3.2. LLM编译
TCIM支持部署LLM(Large Language Model,大语言模型)到后摩硬件设备上,包括Qwen3-14B和DeepSeek等模型。
Qwen模型包括以下部分:
Prefill模型:用来计算所有输入token,生成对应的KV Cache,并预测第一个输出token。
Decode模型:迭代的将预测输出的token送入模型,并生成对应的KV Cache,然后用本次Decode的结果预测下一个输出token。
下面以Qwen模型为例,介绍如何在单batch场景下,编译Qwen模型。示例展示关键步骤代码,仅供参考,不可以直接拷贝运行。用户可通过下面方式获取样例代码:
(仅限Linux系统)开发样例包中
houmo-examples_<release>/houmo-examples-xh2/models/llm目录下。
3.2.1. 编译模型步骤
Qwen模型编译主要流程如下:
图 3.1 Qwen模型编译主要流程
调用 build_from_hmonnx Python API分别编译Prefill和Decode模型。编译后分别生成 Prefill二进制模型文件(.hmm或.hmms)和 Decode二进制模型文件(.hmm或.hmms)。TCIM仅支持在Linux X86环境下编译模型。
警告
由于Qwen网络模型较大,编译主机必须具备至少64GB的可用内存,否则可能因内存不足导致OOM(Out of Memory)错误,或者模型编译被终止。
示例如下:
# Retrieve the target Houmo device
HOUMO_TARGET = os.getenv("HOUMO_TARGET")
# Retrieve the number of IPU cores used for inference
HOUMO_CORE_NUM = os.getenv("HOUMO_CORE_NUM", 2)
# Build models
def build(model_name, model_dir, model_path, output_dir, profile, ncore, ndevice, context-length, batch=None,):
import tcim
kwargs = {}
if HOUMO_TARGET == "xh2":
kwargs["modify_llm"] = {}
kwargs["enable_xh2_stable_output"] = True
if ndevice:
kwargs["ndevice"] = ndevice
if batch:
kwargs["modify_llm"]["batch"] = batch
if context_length:
kwargs["modify_llm"]["context-length"] = context_length
start = time.time()
decode_model = os.path.join(model_dir, model_path)
tcim.build_from_hmonnx(
decode_model,
weights=os.path.join(model_dir, "weight.npy"),
output_name=model_name,
ncore=ncore,
target=HOUMO_TARGET,
output_dir=output_dir,
work_dir=os.path.join(output_dir, "tcim"),
llm_opt=True,
**kwargs,
)
profile["build"] = time.time() - start
print(f'{model_name} build completed in {profile["build"]:.3f} s.', flush=True)

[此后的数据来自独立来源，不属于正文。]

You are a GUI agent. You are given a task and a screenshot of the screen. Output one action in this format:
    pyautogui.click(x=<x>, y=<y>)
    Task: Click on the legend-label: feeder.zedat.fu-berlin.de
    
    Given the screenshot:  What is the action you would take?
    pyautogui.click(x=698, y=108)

if __name__ == '__main__':
model_dir = os.path.join('output', HOUMO_TARGET, 'hmquant')
model_name = "qwen3"
output_dir = os.path.join('output', HOUMO_TARGET)
ncore = HOUMO_CORE_NUM
batch = 1
ndevice = 1
context_length = 2048
profile = {}
# Set the Prefill model path
model_path = f"prefill/hmquant_{model_name}_with_act.onnx"
# Build Prefill model
build("qwen3_prefill", model_dir, model_path, output_dir, profile, ncore, ndevice, context_length,)
# Set the Decode model path
model_path = f"decoder/hmquant_{model_name}_with_act.onnx"
# Build Decode model
build("qwen3_decode", model_dir, model_path, output_dir, profile, ncore, ndevice, context_length, batch,)
根据上面示例,模型编译后生成 qwen3_prefill.hmm 和 qwen3_decode.hmm 二进制模型文件。
TCIM API详情,参看《后摩大道® M50TCIM开发者手册》。